### Supplied text
==================================================

Fabry-IgAN combination seen in China, Japan

Scientists in China described the case of a 60-year-old woman with all three conditions. The woman, who had a history of left ventricle enlargement, sought medical attention for swelling in her face and legs, and chest tightness when walking.

Doctors ran a battery of laboratory tests, including a kidney biopsy that showed signs of damage consistent with both Fabry disease and IgAN.

While it’s rare for Fabry and IgAN to develop concurrently in the same person, it has happened before, the researchers wrote. Most reports of concurrent Fabry and IgAN have been from China or Japan, which have comparatively high rates of IgAN.

Genetic testing revealed the woman had a Fabry-causing mutation in the GLA gene and DCM-associated mutations in both the TTN and BAG3 genes. Her 35-year-old son was found to carry the same Fabry-causing GLA mutation.

==================================================

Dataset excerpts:
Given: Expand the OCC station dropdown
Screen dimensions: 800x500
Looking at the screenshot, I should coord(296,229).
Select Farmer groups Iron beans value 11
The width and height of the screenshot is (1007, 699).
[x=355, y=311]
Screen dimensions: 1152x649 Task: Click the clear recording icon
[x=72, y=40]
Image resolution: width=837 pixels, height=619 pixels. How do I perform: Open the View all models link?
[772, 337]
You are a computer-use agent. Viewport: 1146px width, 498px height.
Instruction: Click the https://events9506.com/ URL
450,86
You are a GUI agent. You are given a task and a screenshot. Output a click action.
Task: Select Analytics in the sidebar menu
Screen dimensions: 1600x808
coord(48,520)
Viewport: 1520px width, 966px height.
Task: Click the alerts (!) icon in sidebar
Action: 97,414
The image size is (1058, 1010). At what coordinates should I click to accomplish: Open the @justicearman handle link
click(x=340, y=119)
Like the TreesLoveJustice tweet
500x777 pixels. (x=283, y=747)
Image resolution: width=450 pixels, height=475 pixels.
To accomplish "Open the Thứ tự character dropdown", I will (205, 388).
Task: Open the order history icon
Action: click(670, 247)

==================================================

### To do
1. Copy the passage of the Fabry-IgAN article that opens with the words containing "Scientists in China" and closes with "Fabry-causing GLA mutation.".
2. Pick up the Fabry-IgAN article after its final sentence and write the next part.

### Answers provided
1.
Scientists in China described the case of a 60-year-old woman with all three conditions. The woman, who had a history of left ventricle enlargement, sought medical attention for swelling in her face and legs, and chest tightness when walking.

Doctors ran a battery of laboratory tests, including a kidney biopsy that showed signs of damage consistent with both Fabry disease and IgAN.

While it’s rare for Fabry and IgAN to develop concurrently in the same person, it has happened before, the researchers wrote. Most reports of concurrent Fabry and IgAN have been from China or Japan, which have comparatively high rates of IgAN.

Genetic testing revealed the woman had a Fabry-causing mutation in the GLA gene and DCM-associated mutations in both the TTN and BAG3 genes. Her 35-year-old son was found to carry the same Fabry-causing GLA mutation.

2.
“To the best of our knowledge, this is the first report of concurrent [Fabry disease] and IgAN with these mutations in TTN and BAG3 genes in a patient with [an enlarged left ventricle],” the researchers wrote.

The patient was treated with losartan, a blood pressure medication. She refused enzyme replacement therapy for Fabry disease, citing financial constraints. Her heart and kidney function remained stable over the course of follow-up.